> [Try it]:
No pictures go into the output, which should consist only of the lines from the first line of the data through the line with "This screenshot has height=711, width=797.", copied exactly.

> [Data for this task]:
▬▬▬▬▬▬
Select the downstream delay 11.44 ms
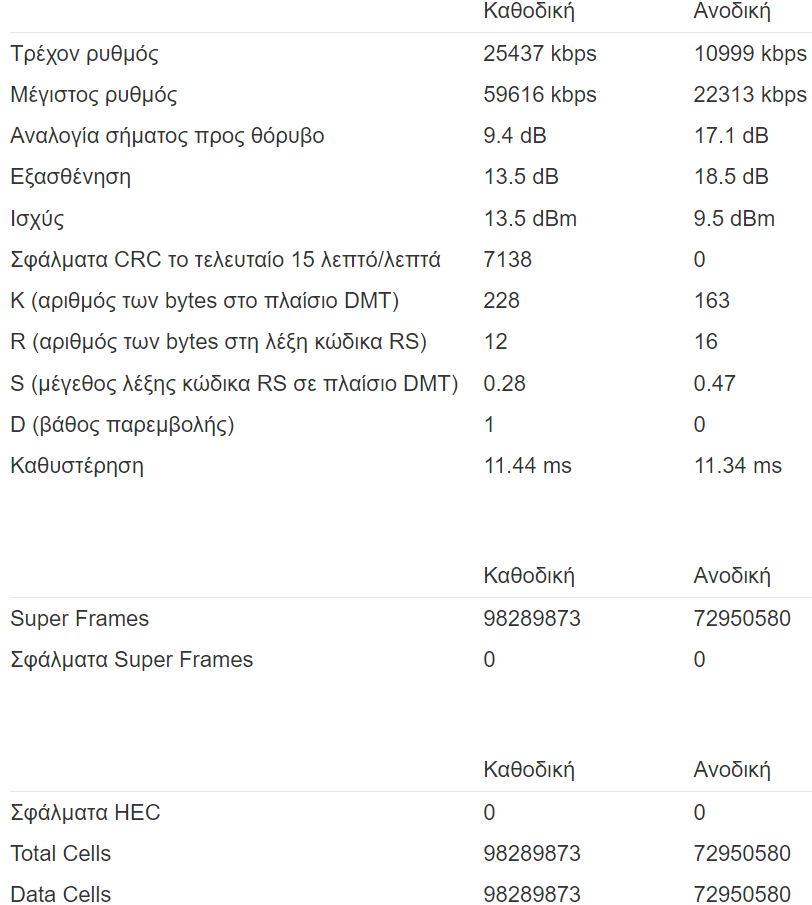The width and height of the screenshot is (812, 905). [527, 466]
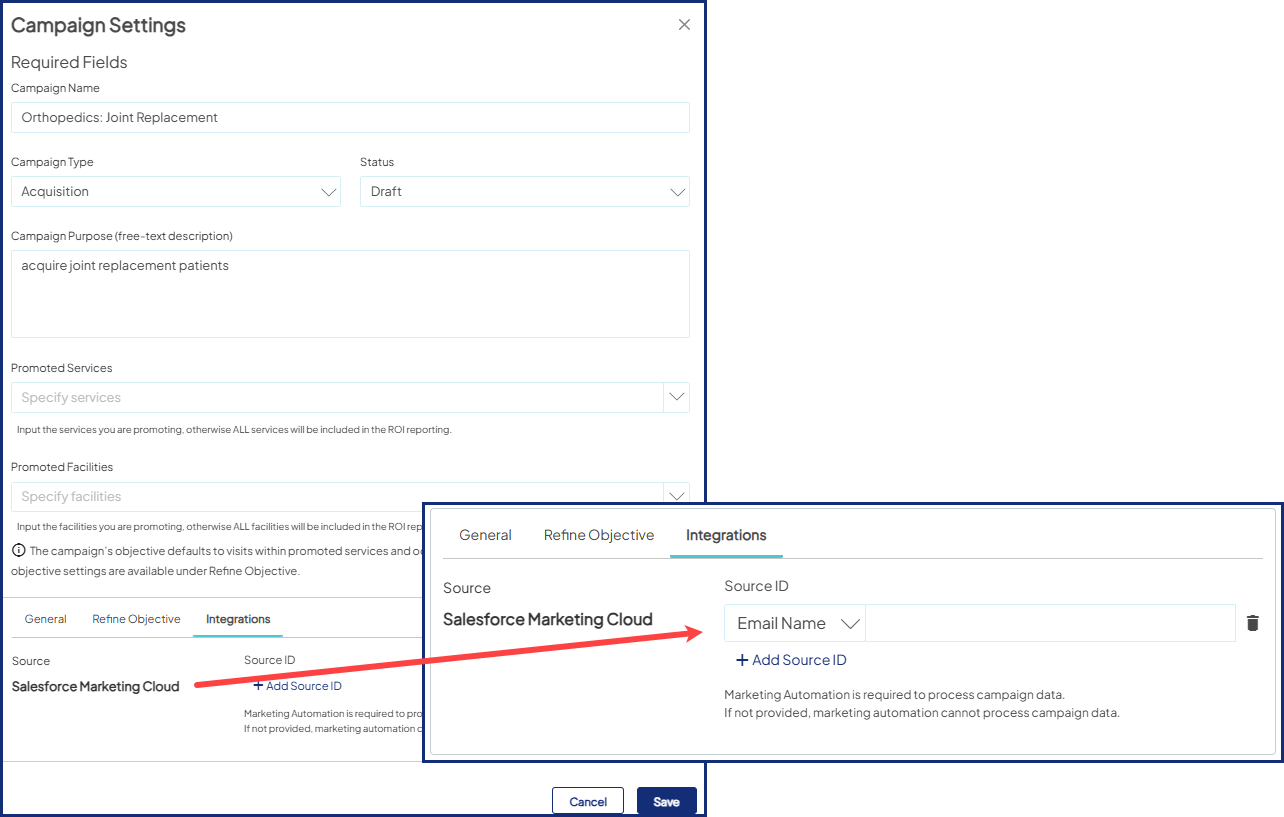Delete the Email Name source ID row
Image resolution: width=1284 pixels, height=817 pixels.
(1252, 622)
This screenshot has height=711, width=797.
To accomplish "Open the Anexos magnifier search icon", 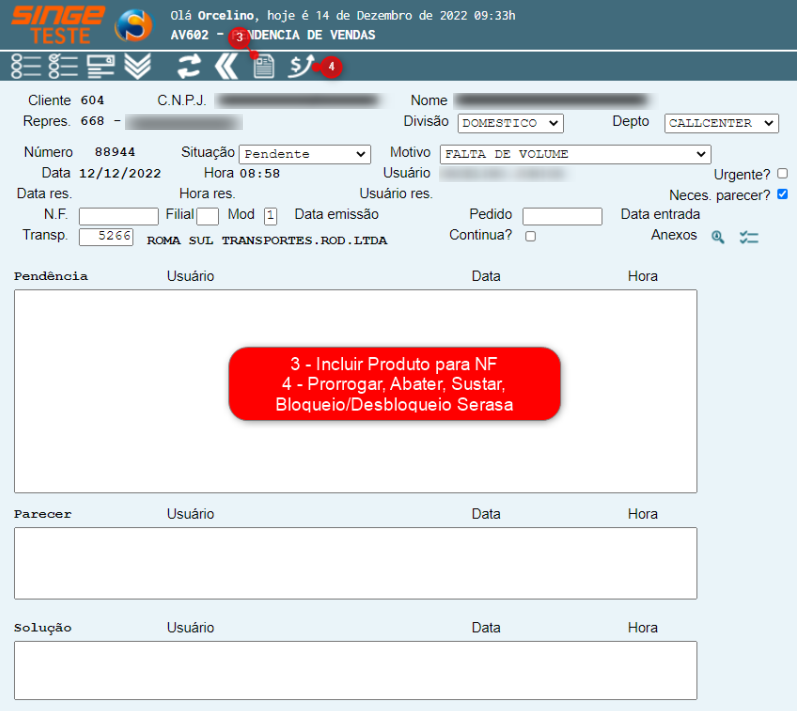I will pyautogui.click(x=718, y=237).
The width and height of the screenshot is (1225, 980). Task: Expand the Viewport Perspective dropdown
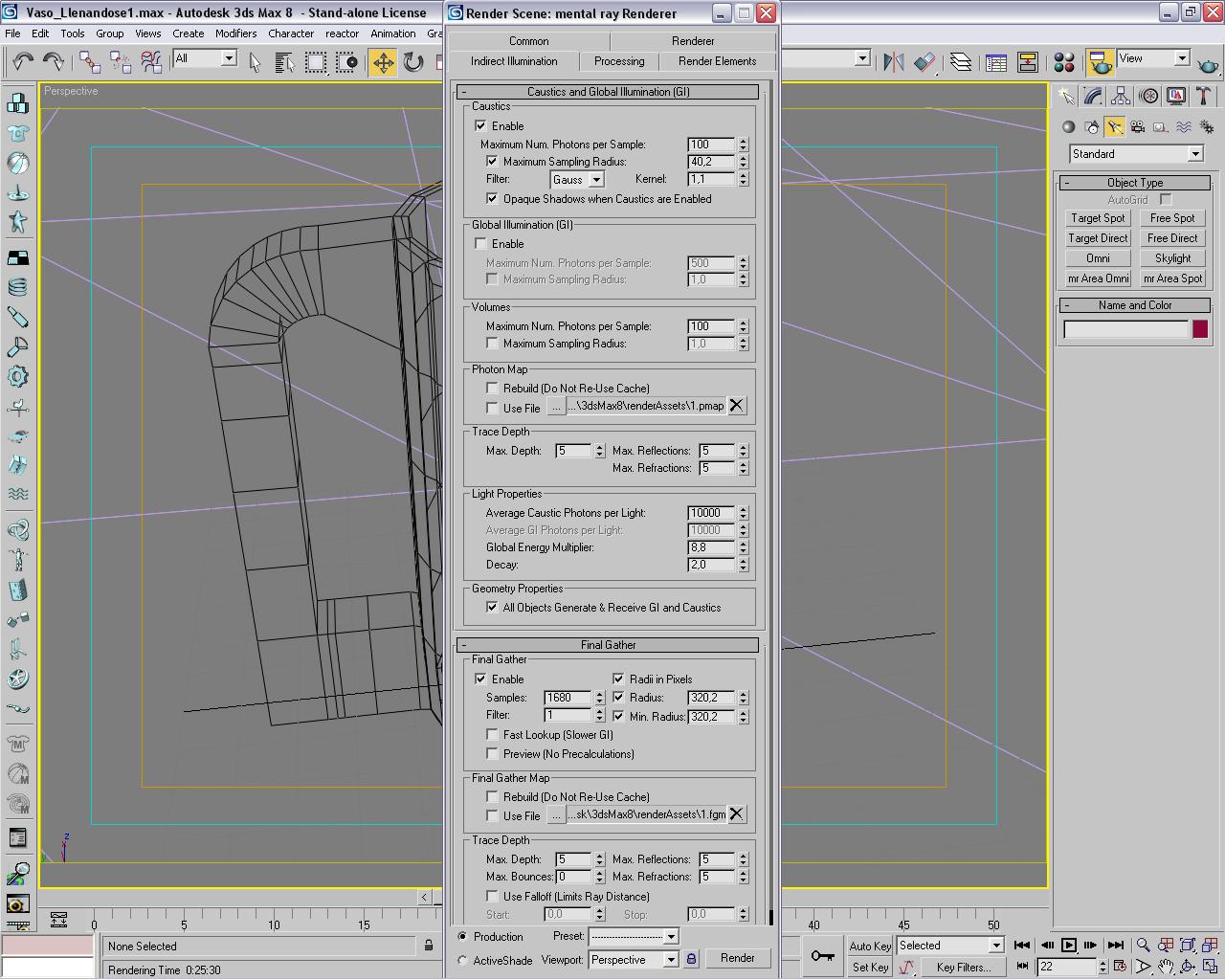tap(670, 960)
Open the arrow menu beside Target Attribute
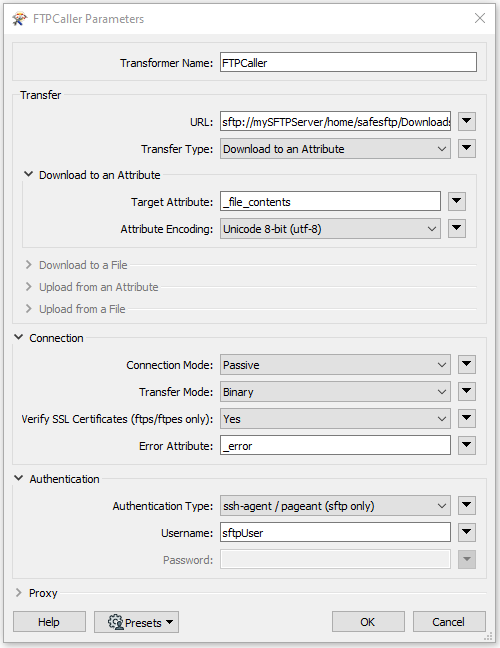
▬▬▬▬▬▬
> [Written response]:
Select the downstream delay 11.44 ms
The width and height of the screenshot is (812, 905). [527, 466]
Delete the Email Name source ID row
Image resolution: width=1284 pixels, height=817 pixels.
(1252, 622)
This screenshot has height=711, width=797.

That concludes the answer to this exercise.